Step by Step

Fusion can leverage user behavior to generate recommendations and boosts based on the behavior of similar users. This is called collaborative filtering. The default objects and schedules that are created when you enable Spark-based collaborative recommendations can produce these types of recommendations:

  • Items for User – Recommend items based on which items similar users have interacted with.

  • Items for Item – Recommend items based on the similarity of the other items to the specified item. Similarity is based on user-item interactions.

  • Users for Item – Recommend users for an item, for example to target advertising.

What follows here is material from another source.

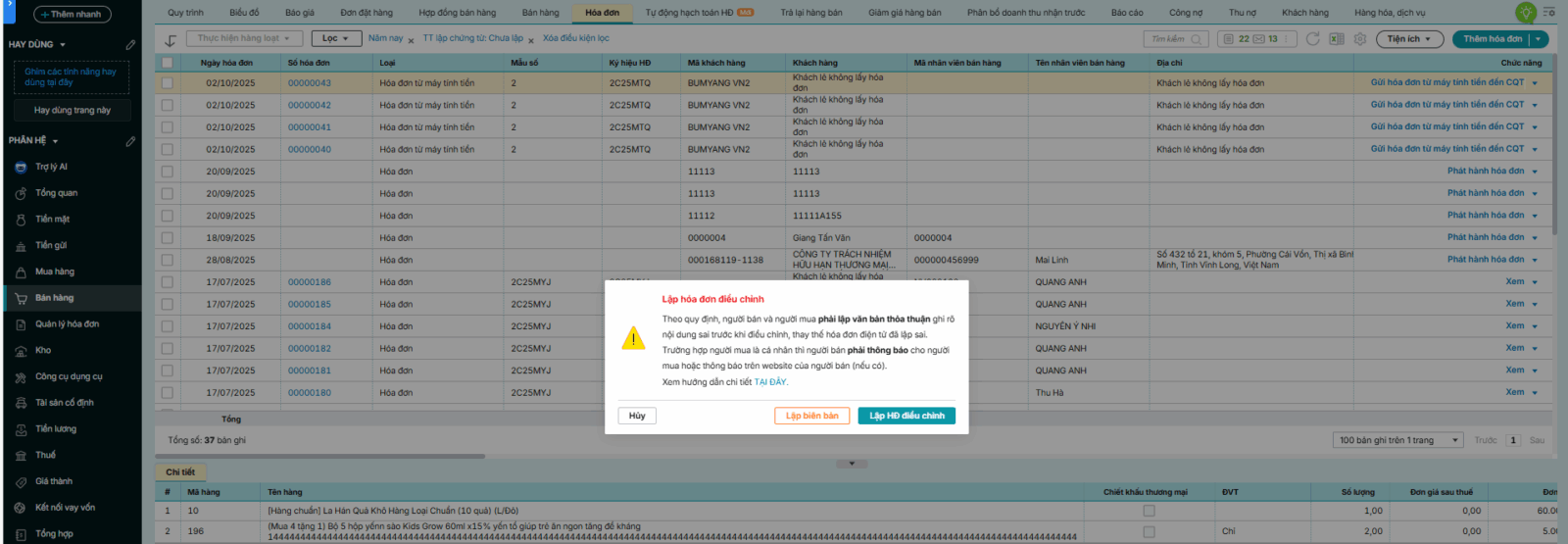The width and height of the screenshot is (1568, 544).
Task: Open the records-per-page dropdown
Action: point(1398,440)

Here we give a step-by-step walkthrough of how to implement Items for User and Items for Item recommendations.

Step 1: Create a Collection to Hold the Data

Create a collection to contain the input data (signals about user-item interactions) and the data that Fusion generates to provide collaborative recommendations.

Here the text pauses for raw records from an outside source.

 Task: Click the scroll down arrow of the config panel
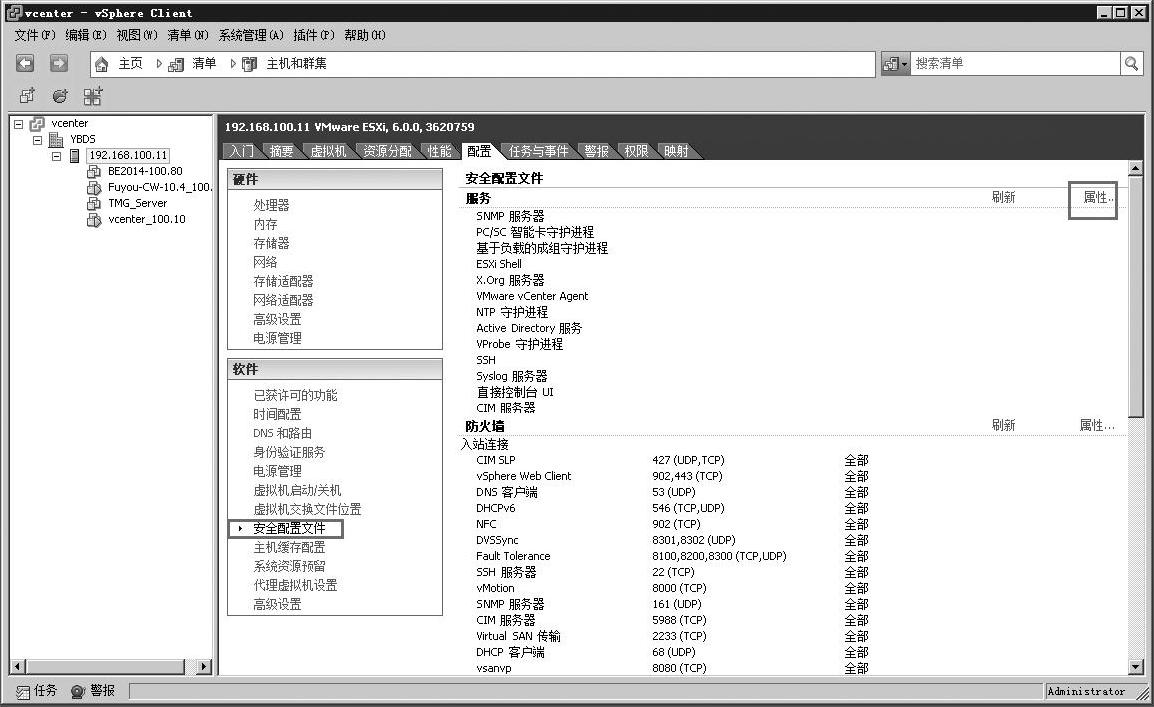[x=1135, y=667]
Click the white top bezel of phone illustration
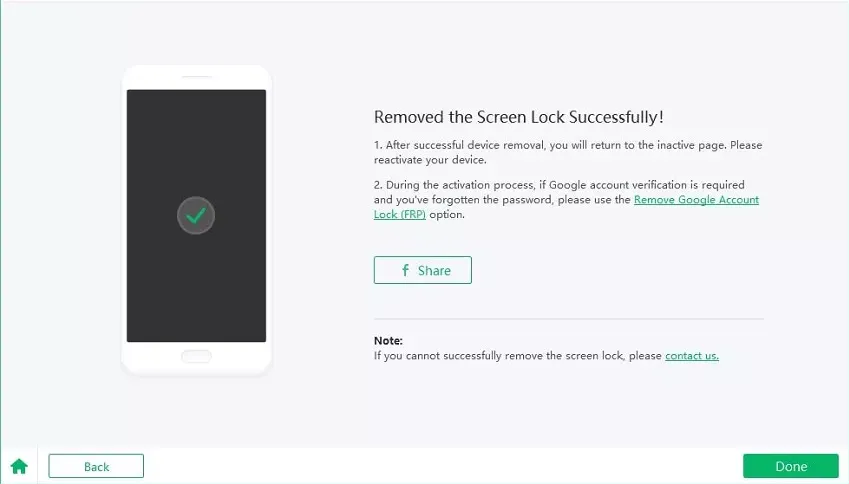The image size is (849, 484). click(x=196, y=78)
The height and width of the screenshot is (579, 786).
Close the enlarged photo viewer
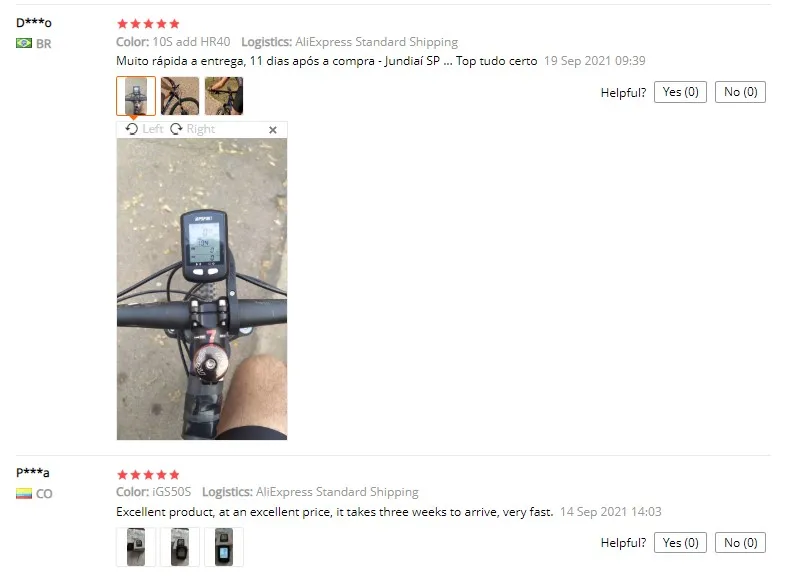pyautogui.click(x=273, y=130)
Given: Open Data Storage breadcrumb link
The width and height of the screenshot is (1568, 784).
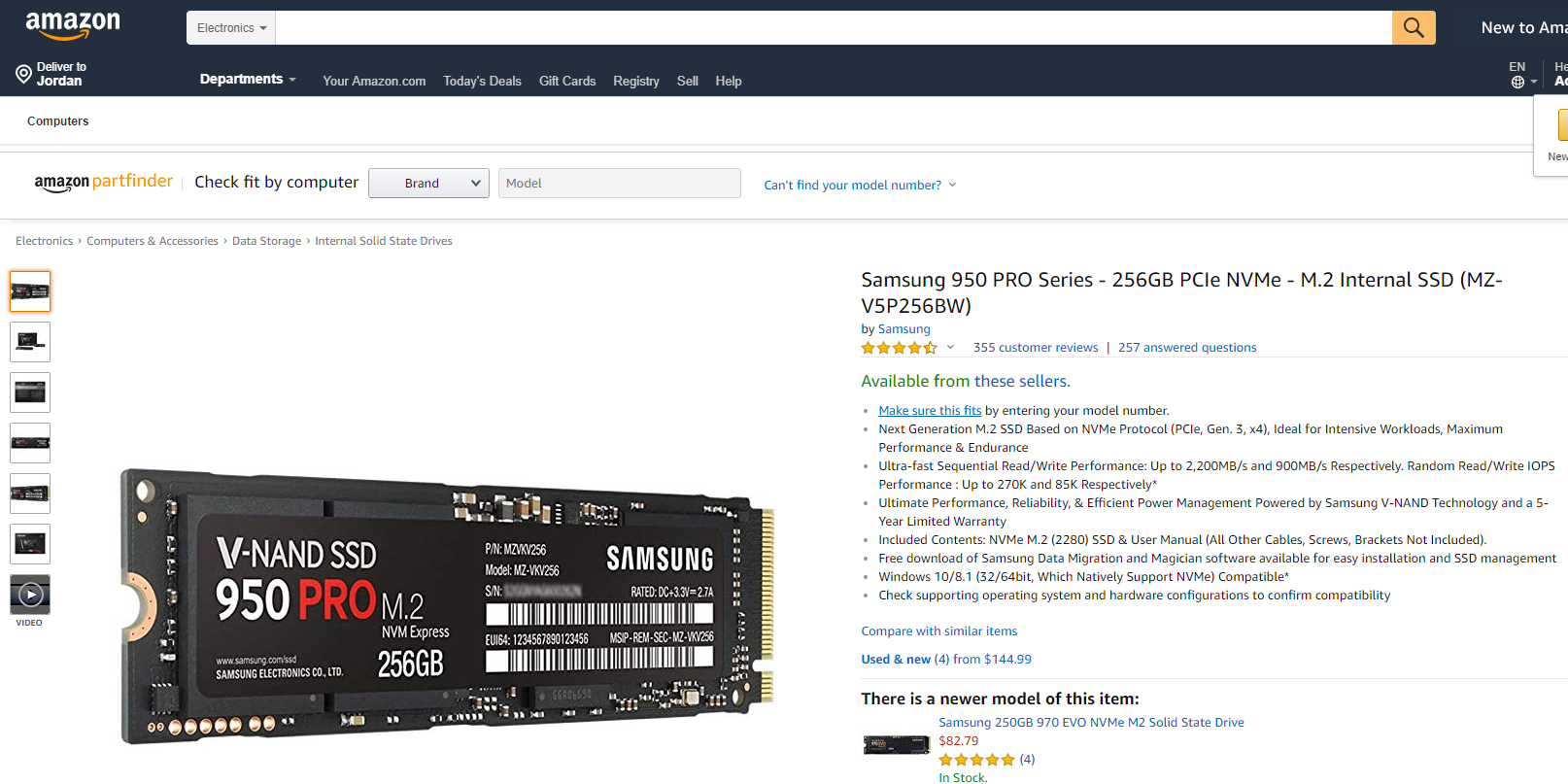Looking at the screenshot, I should (266, 241).
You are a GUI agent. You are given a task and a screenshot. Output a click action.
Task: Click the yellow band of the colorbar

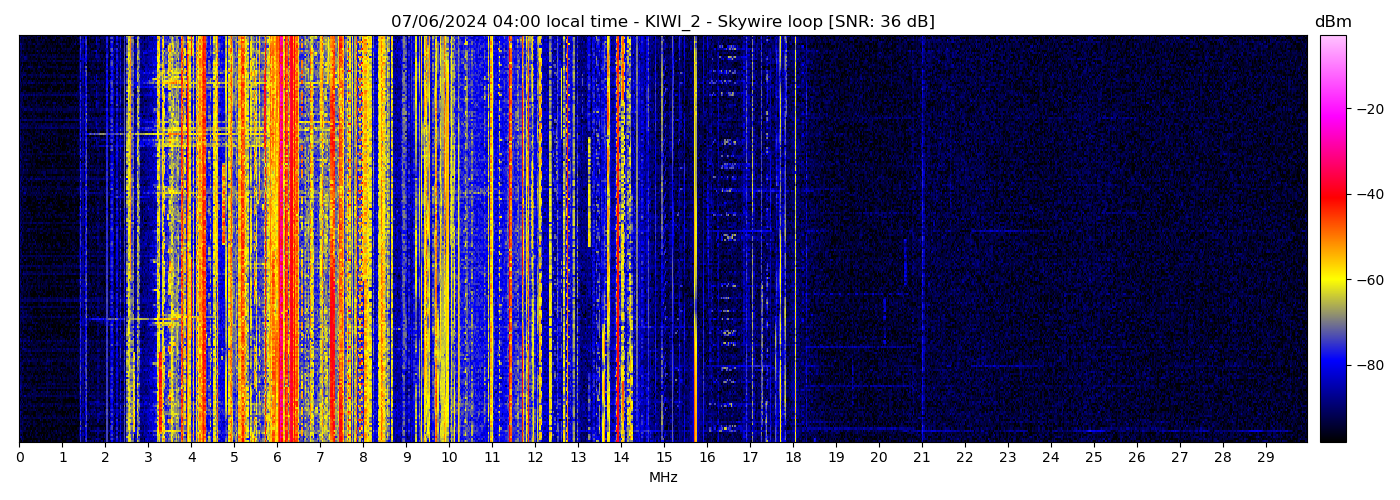(x=1333, y=282)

  1. Click Devops > Home Home > Collections > New.

  2. Name the collection and click Save Collection.

Step 2: Enable Recommendations

Create the objects and schedules that Fusion needs to process the data for items-for-user, items-for-item, and users-for-item collaborative recommendations.

Enable Recommendations in the Fusion UI enables Spark-based collaborative recommendations, that is, items-for-user and items-for-item recommendations (and users-for-item recommendations if you enable those). You don’t need to give this command to set up the recommendations infrastructure for items-for-query collaborative recommendations (Boost with Signals) or for content-based filtering.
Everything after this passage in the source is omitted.